In Rom schon als „Protokollschreck“ verschrien, weil er etwa auf manche päpstlichen Insignien verzichtet und stehend predigt, wartet der Papst der „armen Kirche der Armen“ auch am Ostersonntag mit einer Neuigkeit auf.

Jorge Mario Bergoglio, im schlichten weißen Gewand vor der Menschenmenge auf dem Petersplatz erschienen, lässt dann einfach die Ostergrüße in Dutzenden Sprachen ausfallen — Vorgänger Benedikt hatte sie immer gern der Menschenmenge auf dem Petersplatz zugerufen.

In Gedanken versunken verfolgt Franziskus am Karfreitag den abendlichen Kreuzweg vor der historischen Kulisse des Kolosseums, lauscht den Meditationen über Krieg, Leiden und soziale Not, betet leise mit.

„Das Kreuz Jesu ist die Antwort der Christen auf das Böse“, sagt er der Menschenmenge in die Dunkelheit am römischen Wahrzeichen hinein. Kurz zuvor hat der Jesuit während der Messe lange betend auf dem Boden des Petersdoms gelegen — ein ergreifendes Bild. Es sind die kleinen Gesten, mit denen Franziskus das Herz der Gläubigen (und auch der Fotografen) gewinnt — er predigt Demut nicht nur, er lebt sie.

Alles, was neu ist an diesem ersten Papst aus Lateinamerika, das erregt auch an diesen Tagen der österlichen Messen und Zeremonien Aufsehen. Jorge Mario Bergoglio hat die traditionelle Fußwaschung, ausdrucksstarkes Zeichen des Dienens, in ein Jugendgefängnis verlegt und dabei — eine weitere Premiere für einen Papst — auch vor jungen Frauen gekniet. Franziskus säubert die Füße und küsst sie. Um danach den jungen Insassen Mut zuzusprechen: „Lasst euch nicht die Hoffnung rauben. Verstanden?“

Doch auch dieser Pontifex ist nicht mehr der Jüngste. Es kann schon anstrengend sein, sich so tief hinzuknien für einen Demutsakt. Er will ein Diener Gottes und seiner Kirche sein, betont Franziskus. Das verlangt ihm zum Fest der Auferstehung Christi viel ab: Termine, Termine. Zwischendurch findet Franziskus noch die Zeit für ein langes Telefonat mit seinem Vorgänger Benedikt, der sich in die päpstliche Residenz Castel Gandolfo zurückgezogen hat.

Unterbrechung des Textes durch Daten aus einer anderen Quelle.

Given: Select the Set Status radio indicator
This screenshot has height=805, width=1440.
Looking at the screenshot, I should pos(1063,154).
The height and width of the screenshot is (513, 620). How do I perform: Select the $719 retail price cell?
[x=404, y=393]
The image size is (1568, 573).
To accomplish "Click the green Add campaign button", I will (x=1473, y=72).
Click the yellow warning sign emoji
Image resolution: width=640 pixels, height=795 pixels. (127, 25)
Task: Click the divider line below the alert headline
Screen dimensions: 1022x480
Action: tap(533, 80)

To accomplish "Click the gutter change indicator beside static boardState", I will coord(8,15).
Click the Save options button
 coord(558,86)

Gewaschen hatte sich seine harsche Kritik an der Kirche, die an Ostern noch nachhallte. „Wer nicht aus sich herausgeht, der wird, statt Mittler zu sein, allmählich ein Zwischenhändler, ein Verwalter“, hatte er vor etwa 1600 Priestern und Ordensleuten eine Kirche verlangt, die sich öffnet und in die „Randgebiete“ geht: „Es ist eben gerade nicht in den Selbsterfahrungen oder den wiederholten Introspektionen, dass wir dem Herrn begegnen.“

Franziskus folge der Methode der Jesuiten, wenn er allen zuhöre und mit allen rede, um dann allein zu entscheiden, analysiert die Turiner Zeitung „La Stampa“. Disziplin, Gehorsam und Verantwortung seien die Schlüsselworte, die Bergoglio gelernt habe.

Aber auch er kann nicht alles, wie Vatikan-Sprecher Federico Lombardi erklärt: Seine Reden und Predigten beeindrucken, aber dieser Papst singt bei den Zeremonien nicht mit. Franziskus leide wohl an einer „gewissen Stimmlosigkeit“, einer Aphonie. Dass es auf die Inhalte ankommt und nicht auf den Wohlklang der Stimme, beweist er schon.